1. Früher in Rente ohne Abschläge
In der gesetzlichen Rentenversicherung gibt es nur wenige Wege, tatsächlich ohne Rentenabschläge früher zu gehen.
1.1 Altersrente für besonders langjährig Versicherte
(„Rente mit 63“)
- Voraussetzung: Mindestens 45 Jahre Beitragszeit in der Deutschen Rentenversicherung.
- Beitragszeiten umfassen Pflichtbeiträge aus Beschäftigung, Kindererziehungszeiten, Pflegezeiten und freiwillige Beiträge.
- Kein Abschlag: Wenn du die geforderte Versicherungszeit erfüllst, kannst du früher als das reguläre Rentenalter abschlagsfrei gehen.
- Wichtiger Hinweis: Für Jahrgänge ab 1964 liegt das frühestmögliche Alter nicht bei 63, sondern bei 65 Jahren.
1.2 Altersrente für schwerbehinderte Menschen
- Voraussetzung: Grad der Behinderung (GdB) von mindestens 50.
- Mindestens 35 Jahre Wartezeit.
- Vorteil: Bis zu zwei Jahre vor der regulären Altersgrenze abschlagsfrei möglich.
2. Früher in Rente mit Abschlägen
Wer nicht die vollen Voraussetzungen erfüllt, kann dennoch bis zu 5 Jahre vor der regulären Altersgrenze in Rente gehen – muss aber dauerhafte Abschläge hinnehmen.
- Regel: 0,3 % Abschlag pro Monat, maximal 14,4 % bei 5 Jahren Vorziehung.
- Beispiel:
- Reguläre Rente mit 67
- Frühstart mit 64 → 36 Monate × 0,3 % = 10,8 % weniger Rente lebenslang.

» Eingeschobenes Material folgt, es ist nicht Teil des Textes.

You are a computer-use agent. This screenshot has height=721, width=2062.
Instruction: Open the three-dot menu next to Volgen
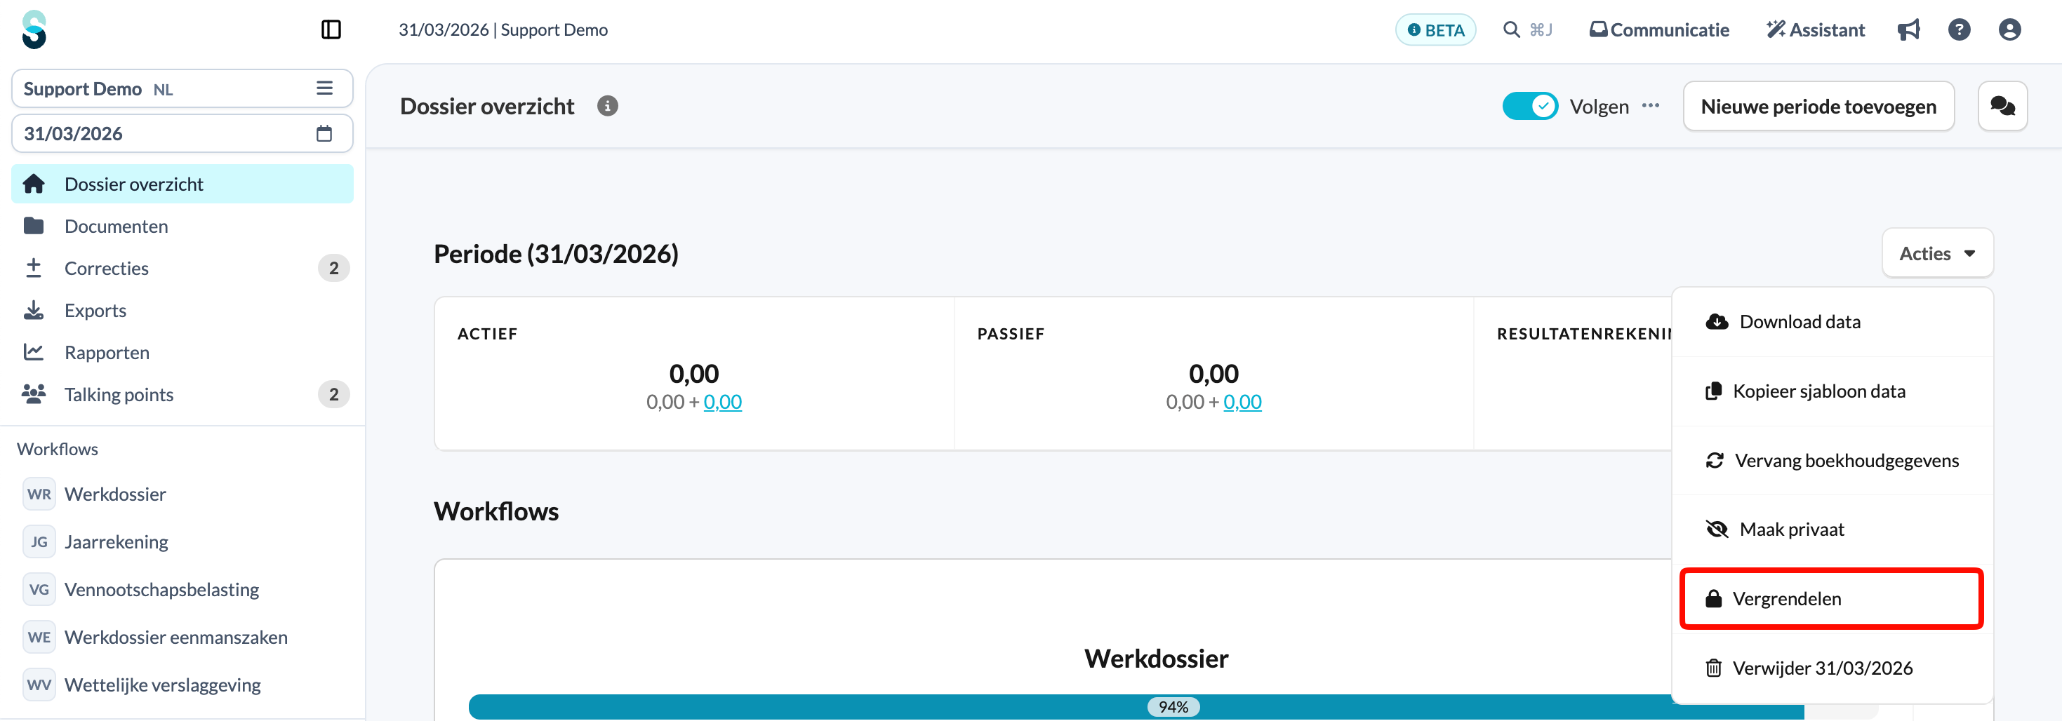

- Die Abschläge können durch zusätzliche Einzahlungen an die Deutsche Rentenversicherung (DRV) teilweise oder komplett ausgeglichen werden.
3. Zusatzoptionen & finanzielle Überbrückung
Wer früher in den Ruhestand will, muss oft die Rentenlücke bis zum regulären Rentenbeginn schließen. Das geht auf verschiedene Arten:
3.1 Einmalzahlungen in die DRV
- Ab dem 50. Lebensjahr kannst du freiwillige Beiträge leisten, um Abschläge auszugleichen.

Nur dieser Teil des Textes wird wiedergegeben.